We happened to reach the kennel a little later than we had planned that day and it was quite dark already. The headlights from our car, as we drove in, shone brightly on the pups all cutely settled in a large yellow basket. We were there to choose a puppy to bring back home with us. Little did we know that the puppy would choose us instead. While most of the puppies were too tired or scared to come close to us, one playful little labrador came running over to us. She was like a little black furball, cute as a button. Yes, a black dog. Some choose to believe that having a black dog is a bad omen. To us, she was nothing short of a blessing that came knocking at our door. Bali, as we fondly called her, filled our lives and home with so much love and joy for the next 10 years. Her spirit and here vibe were so dazzling, that she instantly became an irreplaceable member of our family.
![]() |
I was particularly very close to my baby girl Bali. Also my Baalu, Baaludu, Ballamma – some of the many monikers I affectionately used to call her. She was like my best friend – a soul sister who I could pour my heart out to. She would gaze at me endlessly when I spoke as if she understood every single word that I had said. And even though she couldn’t talk back, the comfort I got in sharing my joys and troubles with her was solid gold. The knowing look in her eyes as she looked straight into mine was enough reassurance to make me feel at ease.
![]() |
Strangely enough, she was also the first one to bring out the “mommy” in me as she was all of six weeks old when we got her home. Caring for her taught me a lesson or two on what it would be like to love a child unconditionally, a sort of rehearsal for becoming a mother few years down the road. I had even created a few lullabies for her that she somehow knew were for her and she absolutely loved them. Loving a dog can really transform you into a better person and an even better parent.
![]() |
Some of my best memories of Bali happen to be from the time I was pregnant. She was about 8 years old when I conceived – and she was as instinctive and smart as ever. Like always, she almost immediately sensed my needs during that unique phase of life and began to show extra care. It’s hard to fathom how she always knew. But trust me she did. All through this phase, she stuck to me like glue and made sure the raging pregnancy hormones and all the anticipation didn’t get the better of me. She was the perfect companion a woman could ask for while going through this transformational phase of creating another human being! My daily routine, right from the time I hopped into the car to get to work, included my lovely chaperon. Bali used to stay around me all through the morning at office and ride back home with me for lunch.
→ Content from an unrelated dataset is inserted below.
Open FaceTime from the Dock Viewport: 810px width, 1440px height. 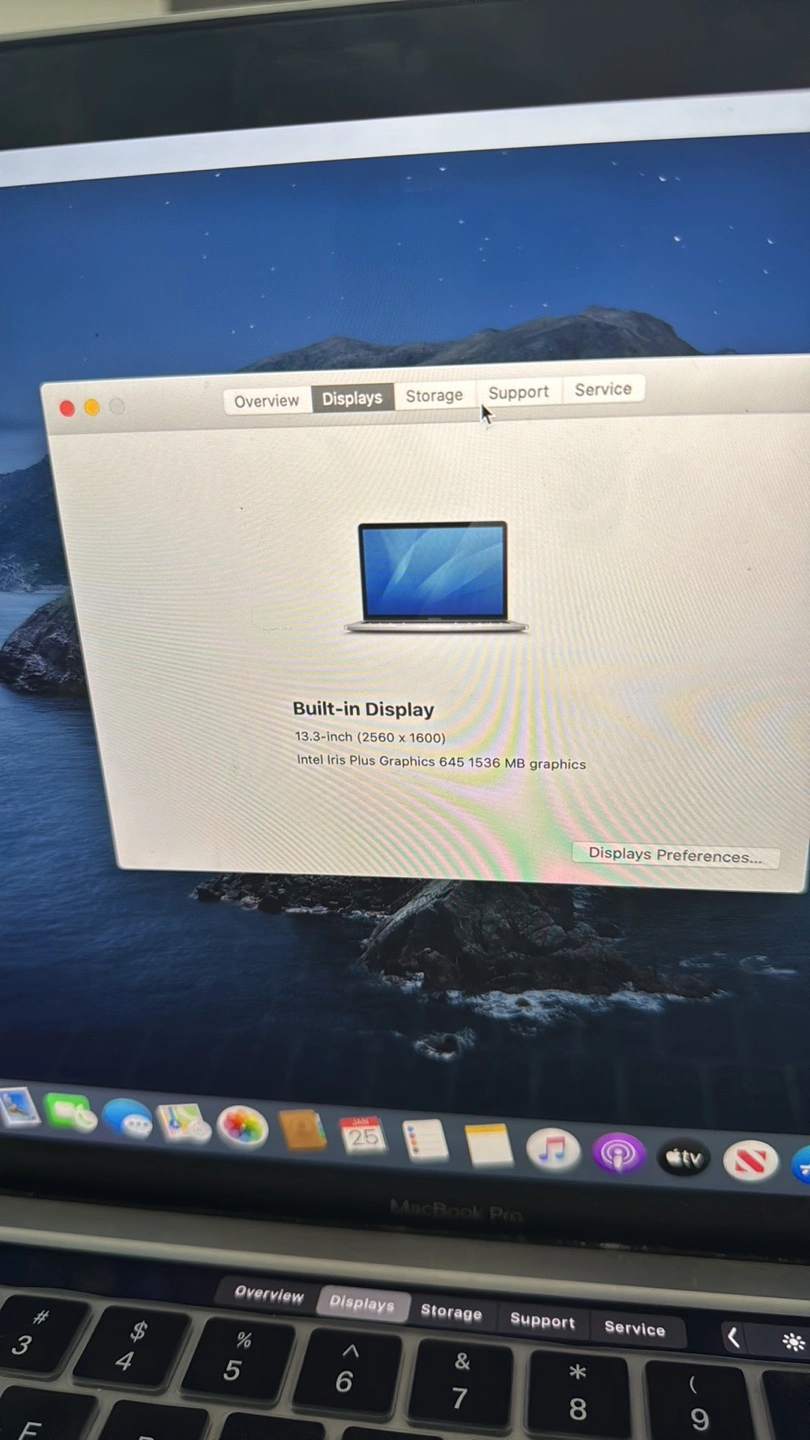70,1113
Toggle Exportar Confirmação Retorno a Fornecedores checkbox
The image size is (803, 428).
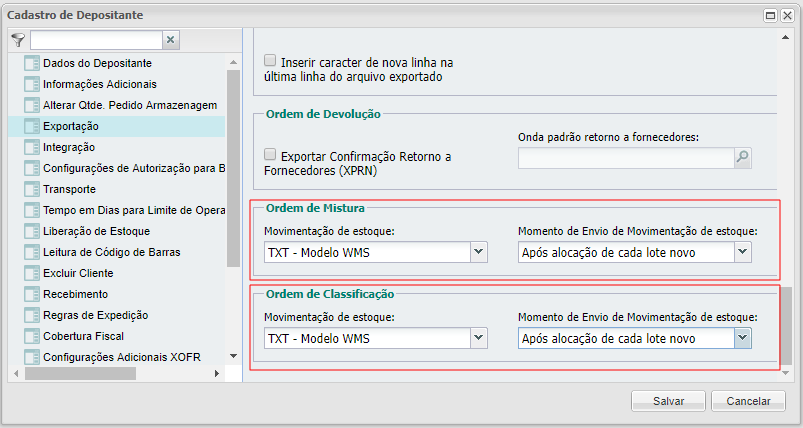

She also doubled up as my fitness trainer. We swam together from my seventh month of pregnancy until the day before my son was born. It was almost as if she had an invisible timer strapped to her collar. The alarms rang at exactly 8:30 am every morning when she used to come to my door and wait anxiously while I got ready for our daily ritual. She was a tough taskmaster in her very own playful way. I remember doing 20 laps every day and sometimes stopping to catch a breath in between. Every time I felt a bit too tired or lazy to start off the next lap, she swam half way through the pool and barked at me to join her. This is how exceptionally smart and perceptive my adorable black beauty was.
![]() |
This bond between us was something very unique and extremely personal. Many a heart-to-heart tales that occupied my mind went straight to the ever-attentive ears of Bali. I spoke to her about the many fears and apprehensions I had. That I might not be able to have her around all the time once the baby was there. That I worried about her getting along with the baby as much as I wanted. In my own way, I asked for forgiveness as I knew our relationship was about to change. In her own way, she told me things would always work out fine – just through her beautiful gaze, looking straight into my heart through her eyes. Falling hopelessly in love over and over again was easy with this beautiful dog. I just had to be willing to look deeper with real involvement.
![]() |
If caring for a dog, loving her was so beautiful and life transforming, becoming a mother would be so much more wonderful, I thought. True that! We brought our little boy home and were all over consumed with caring for him and keeping him comfortable. Bali was not the happiest about everyone being so preoccupied with this new creature. Not that she had any problems with the baby, but she just wasn’t too happy about not being with me round the clock. We did have another dog of her age as a companion, a male labrador we called Baba. She could hardly relate to him leave alone interact with him. She considered herself more human and preferred to be with us than with another dog. Age was also slowing her down, add to that a nagging foot injury she got from a nasty fall while chasing squirrels.
![]() |
I clearly remember that day, it was 8:30 pm on New Year’s eve. I was getting ready to head out. I heard her whining outside my door. It had been months since she had been able to climb up the stairs to my bedroom door. Pleasantly surprised to hear her outside, I drew the curtains and welcomed her into my room. She looked at me, with her special gaze that always hit straight at my heart, wagged her tail and greeted my husband. Then she headed over to my son’s room, played with him dearly for a few minutes and went back downstairs. Little did we know that this was her last goodbye to us – she passed away in the early hours the following day. She looked at peace resting under my car where she took her last breath. Bali left us at the start of that year, January 1st, 2013. What a day she chose to part, so she could never be forgotten. Our possessive and perpetually love-sick puppy. She lived a great life and left in an unforgettable way too. Talking about her even today, 6 years since, makes me teary eyed. The love she brought into our lives was truly unmatched.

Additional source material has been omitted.